Mariel de Sarnez, MEP from 1999 to 2017 and number two in the centrist party, and Sylvie Gullard, MP from 2009 to 2017 and currently Bank of France's Deputy Governor, will be audited "During the first week of December", reported in early November The world.

Similar research on LFS and FN

Magistrates are seeking to determine whether Modem's parliamentary aides were paid for by the European Parliament's public funds when in fact they were assigned other tasks for the centrist party.

The opening of a preliminary investigation by the Paris Public Prosecutor's Office in June 2017 led to the resignation of Mr. Bairu from the post of justice minister, as well as those from Mariela de Sarnez as minister of European affairs and Sylvie Gulard as minister of the army.

This case, added to the controversy over services rendered to American think tank, has cost Sylvie Gould his place in the new European Commission, rejected by MEPs in October.

She agreed this summer to pay the European Parliament 45,000 euros, which corresponds to the eight-month salary of one of her assistants, Stefan Tero, for which she cannot provide "Proof of Work". On August 30, the European Parliament closed its case.

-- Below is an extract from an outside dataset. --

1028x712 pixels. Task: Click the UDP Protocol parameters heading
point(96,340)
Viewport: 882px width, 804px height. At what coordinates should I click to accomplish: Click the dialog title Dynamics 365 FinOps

Read also: Sylvie Gould's failure at European Commission, imposed on Emmanuel Macron

Modem is not the only political formation in the lens of justice for allegedly fictitious jobs in the European Parliament. A similar investigation was opened in the case of non-sentenced France (LCI) and the former National Front (now National Rally), which charged twenty people, including Marin Le Pen.